Yesterday (13th May) I had a superb afternoon’s dry fly sport.  After spates in recent days I knew the Yorkshire rivers could be about perfect so I thought I must take advantage of the conditions and go fishing.  I had the whole stretch to myself and  moved slowly, looking for rising fish and mostly only cast when I’d spotted one.  Starting at around 2pm I found rising fish straight away but then had to sit out a 30 minute hail/rail/thunder storm before I could fish.  There were lots of all sorts of flies on the water – Black Gnats, Large Brook Duns, assorted smaller upwings and quite a lot of Danica Mayfly.

Wild Yorkshire Brownie

To cut a long story short I fished dry fly all afternoon (ending just after 5pm).  I walked slowly well back from the water’s edge, crept to my chosen casting spot and then sat down to cast.  In total I rose ten fish.  Two were small fish which I missed, two were big fish which I missed but I went back later to catch.  The rest was six fish all spotted, six fish cast to, six fish landed – an estimated 12” fish and the rest measured at 18” (photo above), 18.5”, 20.75” (photo below, maybe 3lb 8oz), 18” and 16.5” (sorry about the quality of the photos taken on my phone).  These are excellent sized wild fish.  Twice I got two big ones out of the same pool – catching a second within fifteen minutes of landing one in the same spot.  This on a river where the big fish are notoriously spooky and don’t often feed on the surface.  On this day the fish’s mind was on feeding and they were tolerant to some disturbances.

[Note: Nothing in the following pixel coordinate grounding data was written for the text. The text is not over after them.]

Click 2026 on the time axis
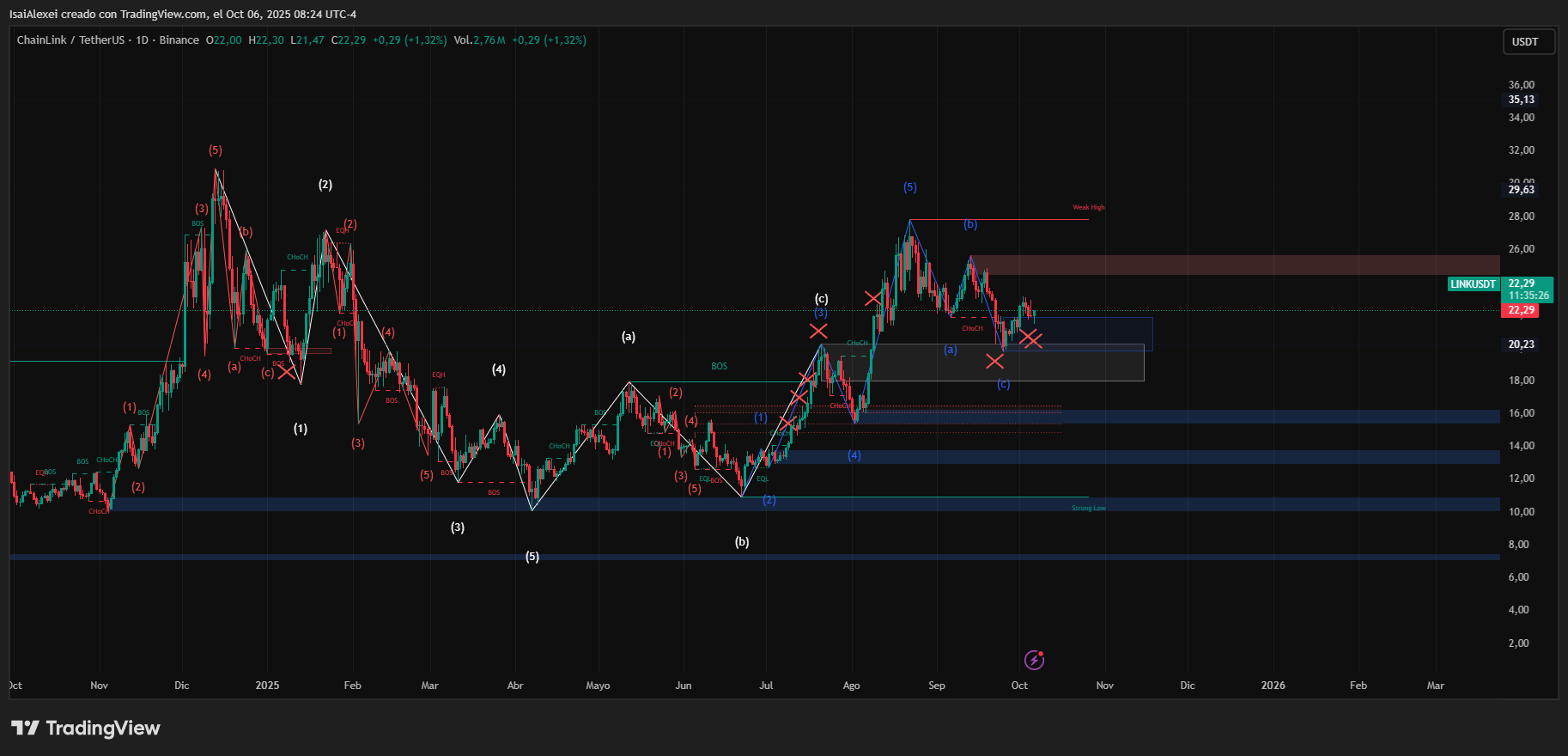1568x756 pixels. [x=1273, y=686]
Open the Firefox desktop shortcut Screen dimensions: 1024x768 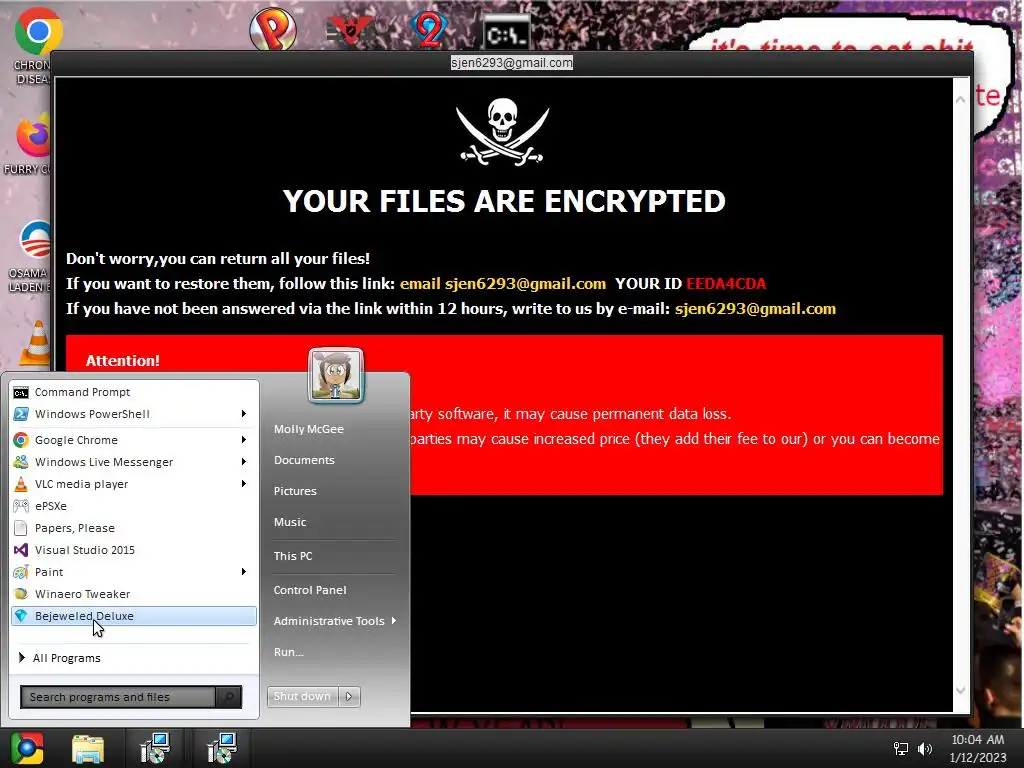(x=33, y=137)
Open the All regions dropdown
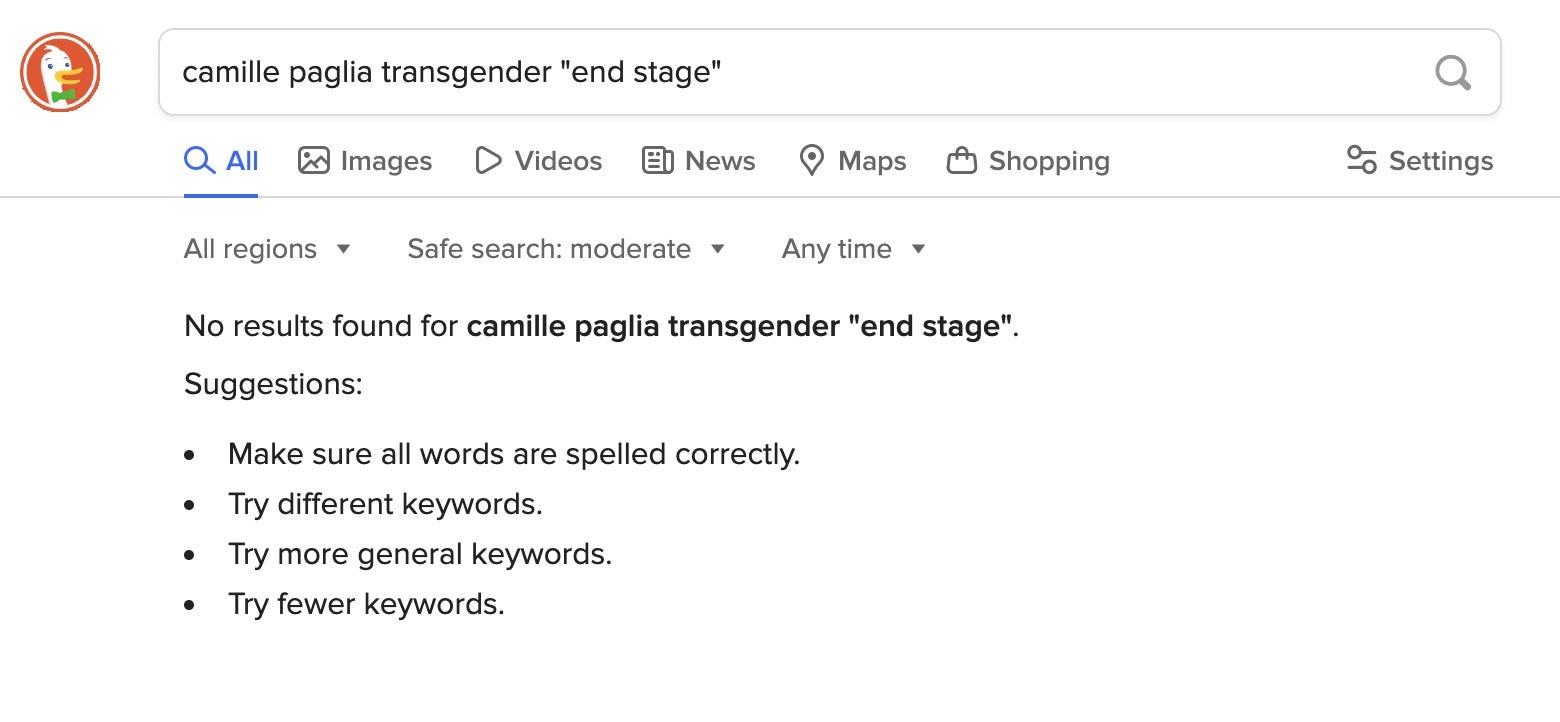 click(267, 249)
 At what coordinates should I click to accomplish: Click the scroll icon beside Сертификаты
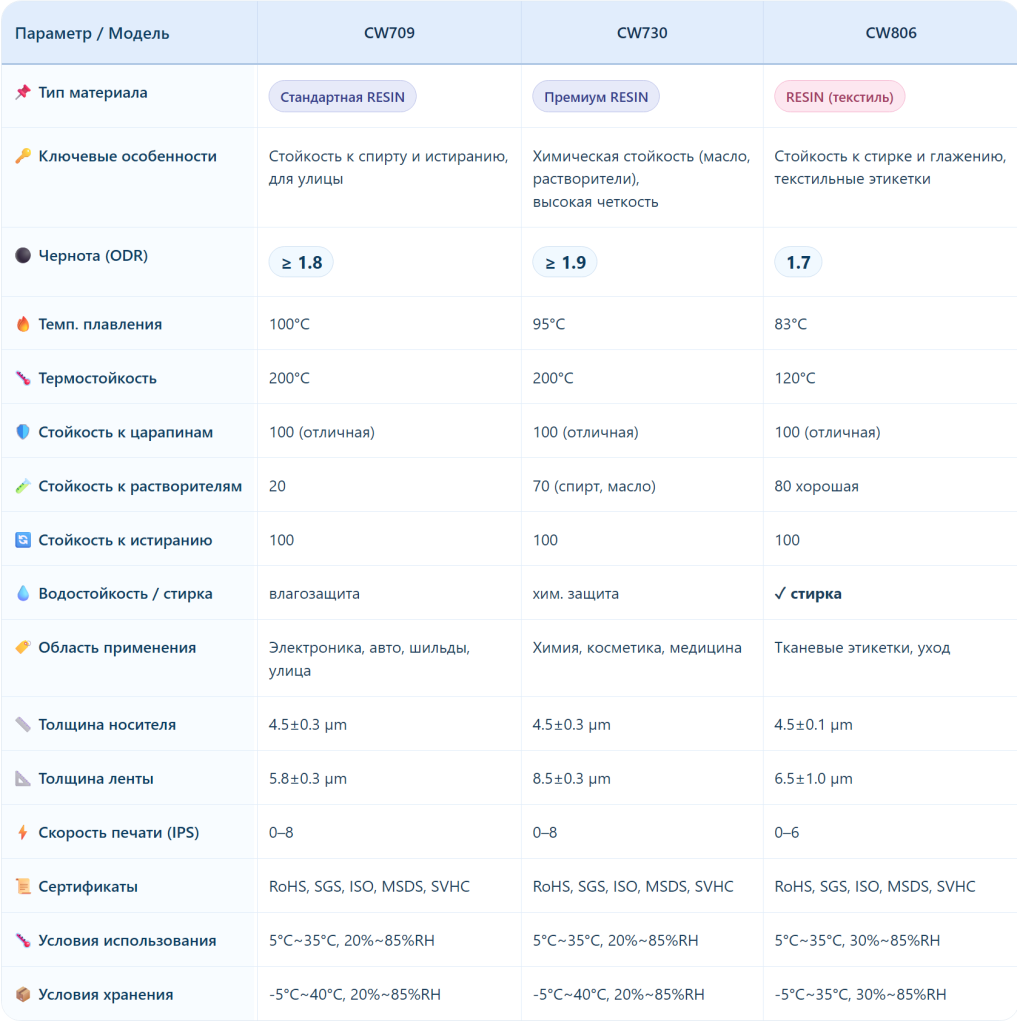point(23,886)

  Near 21" Wild Yorkshire Brown Trout

The biggest fish I caught was rising every 10 seconds to everything that came down.  I caught it on a size 16 Parachute Black Gnat but it was also taking Danica, ie. not at all selective to fly species or size.  After being hooked it bolted off downstream and twice it took me round sunken branches before coming free.  It’s a good job I had a 5lb tippet on!  I had no Mayfly patterns with me so I made do with Yellow and Tan Humpies – which looked like a Large Brook Dun.  These caught me all the other fish.

A fantastic and memorable fly fishing session. 

So what to learn from it?  Try to hit the river when the conditions are ideal.  Observation and stealth are vital – try to find the fish, make sure you don’t spook them, try to work out what they are feeding on and use an appropriate fly on a decent strength tippet.